[BEGIN Passage to read]

Comment 7 shishir gowda 2013-07-24 07:00:19 UTC
Please dump the linkto xattrs as text.

Comment 8 senaik 2013-07-24 07:21:00 UTC
dht.linkto value is same across all the missing files 

Below is the text format :
trusted.glusterfs.dht.linkto=Vol4-replicate-2

Comment 9 shishir gowda 2013-07-24 10:00:39 UTC
Would a unmount and remount make the files visible again?

Comment 10 senaik 2013-07-26 09:27:39 UTC
Shishir , 
I tried to unmount and remount the volume , files were still not visible .

Comment 11 Amar Tumballi 2013-07-30 11:54:13 UTC
With rebalance (or remove-brick start) operation in progress and one doing a 'rename' (ie, mv command) operations on the files getting rebalanced, we have certain race conditions which are causing this particular bug.

This bug existed from day0 of rebalance process, and is not a regression. Development needs time to find out the root cause of this, and then take appropriate action. Hence requesting to take down the 'blocker' flag (please set it back if this comment is not sufficient to agree).

Comment 12 Nagaprasad Sathyanarayana 2014-05-27 12:33:51 UTC
Question: How to stop the re-balance process totally.
Ans:
[Raghavendra G]
Currently we start rebalance process automatically only on execution of remove-brick. Otherwise it has to be started manually. So, we don't have to do anything explicitly to "stop" rebalance process if we've not started it ourselves.

If there is a rebalance process already running, we can use:
# gluster volume rebalance <VOLNAME> [force] stop

And the usage format for rebalance command is:
[root@unused src]# gluster volume  rebalance
Usage: volume rebalance <VOLNAME> {{fix-layout start} | {start [force]|stop|status}}

[END Passage to read]
[BEGIN Material]

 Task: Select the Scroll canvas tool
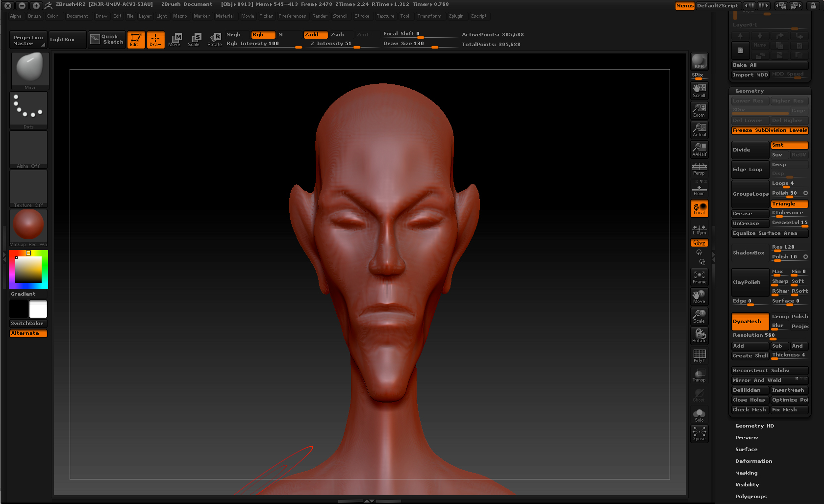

[END Material]

- **What to do**
Rewrite the passage of the rebalance bug thread starting at "Comment 11 Amar" and ending at "sufficient to agree).", changing "race conditions" to "timing conflicts".

- **Solution for this exercise**
Comment 11 Amar Tumballi 2013-07-30 11:54:13 UTC
With rebalance (or remove-brick start) operation in progress and one doing a 'rename' (ie, mv command) operations on the files getting rebalanced, we have certain timing conflicts which are causing this particular bug.

This bug existed from day0 of rebalance process, and is not a regression. Development needs time to find out the root cause of this, and then take appropriate action. Hence requesting to take down the 'blocker' flag (please set it back if this comment is not sufficient to agree).